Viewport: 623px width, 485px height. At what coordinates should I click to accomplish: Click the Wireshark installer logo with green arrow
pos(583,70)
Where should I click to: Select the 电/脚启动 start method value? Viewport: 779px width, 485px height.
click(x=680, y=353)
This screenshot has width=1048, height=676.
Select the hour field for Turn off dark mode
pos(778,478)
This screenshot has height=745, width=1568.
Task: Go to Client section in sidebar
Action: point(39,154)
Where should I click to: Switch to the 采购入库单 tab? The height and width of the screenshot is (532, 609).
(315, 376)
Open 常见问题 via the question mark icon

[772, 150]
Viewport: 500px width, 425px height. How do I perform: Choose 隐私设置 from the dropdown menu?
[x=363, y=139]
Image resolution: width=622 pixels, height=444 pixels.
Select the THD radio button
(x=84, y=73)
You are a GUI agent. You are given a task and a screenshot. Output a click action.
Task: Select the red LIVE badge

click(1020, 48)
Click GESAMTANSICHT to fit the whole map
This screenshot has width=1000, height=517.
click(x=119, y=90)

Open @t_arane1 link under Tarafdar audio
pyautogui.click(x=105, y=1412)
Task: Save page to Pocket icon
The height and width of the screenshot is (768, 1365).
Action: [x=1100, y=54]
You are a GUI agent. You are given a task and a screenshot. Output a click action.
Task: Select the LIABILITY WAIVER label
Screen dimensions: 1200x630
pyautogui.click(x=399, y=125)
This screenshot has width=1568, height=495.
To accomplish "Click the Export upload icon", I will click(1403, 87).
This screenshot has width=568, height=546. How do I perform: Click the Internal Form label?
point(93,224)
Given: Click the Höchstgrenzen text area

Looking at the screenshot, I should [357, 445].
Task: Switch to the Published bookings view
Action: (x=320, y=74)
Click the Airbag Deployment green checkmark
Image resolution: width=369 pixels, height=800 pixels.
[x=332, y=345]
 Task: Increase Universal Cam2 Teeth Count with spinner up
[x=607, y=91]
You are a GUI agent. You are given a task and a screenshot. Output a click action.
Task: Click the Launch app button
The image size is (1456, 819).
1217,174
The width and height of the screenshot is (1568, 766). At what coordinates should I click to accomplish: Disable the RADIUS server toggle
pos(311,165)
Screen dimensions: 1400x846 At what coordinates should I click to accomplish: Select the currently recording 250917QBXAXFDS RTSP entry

Work instructions
Rewrite all of the material above, swapping "Viewport" for "Window" every time it occurs and leaving everything else as it is.

Solution to the exercise
Window: 623px width, 485px height. At what coordinates should I click to accomplish: Click the Wireshark installer logo with green arrow
pos(583,70)
Where should I click to: Select the 电/脚启动 start method value? Window: 779px width, 485px height.
click(x=680, y=353)
This screenshot has width=1048, height=676.
Select the hour field for Turn off dark mode
pos(778,478)
This screenshot has height=745, width=1568.
Task: Go to Client section in sidebar
Action: point(39,154)
Where should I click to: Switch to the 采购入库单 tab? The height and width of the screenshot is (532, 609).
(315, 376)
Open 常见问题 via the question mark icon

[772, 150]
Window: 500px width, 425px height. How do I perform: Choose 隐私设置 from the dropdown menu?
[x=363, y=139]
Image resolution: width=622 pixels, height=444 pixels.
Select the THD radio button
(x=84, y=73)
You are a GUI agent. You are given a task and a screenshot. Output a click action.
Task: Select the red LIVE badge

click(1020, 48)
Click GESAMTANSICHT to fit the whole map
This screenshot has width=1000, height=517.
click(x=119, y=90)

Open @t_arane1 link under Tarafdar audio
pyautogui.click(x=105, y=1412)
Task: Save page to Pocket icon
The height and width of the screenshot is (768, 1365).
Action: [x=1100, y=54]
You are a GUI agent. You are given a task and a screenshot. Output a click action.
Task: Select the LIABILITY WAIVER label
Screen dimensions: 1200x630
pyautogui.click(x=399, y=125)
This screenshot has width=1568, height=495.
To accomplish "Click the Export upload icon", I will click(1403, 87).
This screenshot has width=568, height=546. How do I perform: Click the Internal Form label?
point(93,224)
Given: Click the Höchstgrenzen text area

Looking at the screenshot, I should [357, 445].
Task: Switch to the Published bookings view
Action: (x=320, y=74)
Click the Airbag Deployment green checkmark
Image resolution: width=369 pixels, height=800 pixels.
[x=332, y=345]
 Task: Increase Universal Cam2 Teeth Count with spinner up
[x=607, y=91]
You are a GUI agent. You are given a task and a screenshot. Output a click action.
Task: Click the Launch app button
The image size is (1456, 819).
1217,174
The width and height of the screenshot is (1568, 766). At what coordinates should I click to accomplish: Disable the RADIUS server toggle
pos(311,165)
Screen dimensions: 1400x846 At what coordinates should I click to accomplish: Select the currently recording 250917QBXAXFDS RTSP entry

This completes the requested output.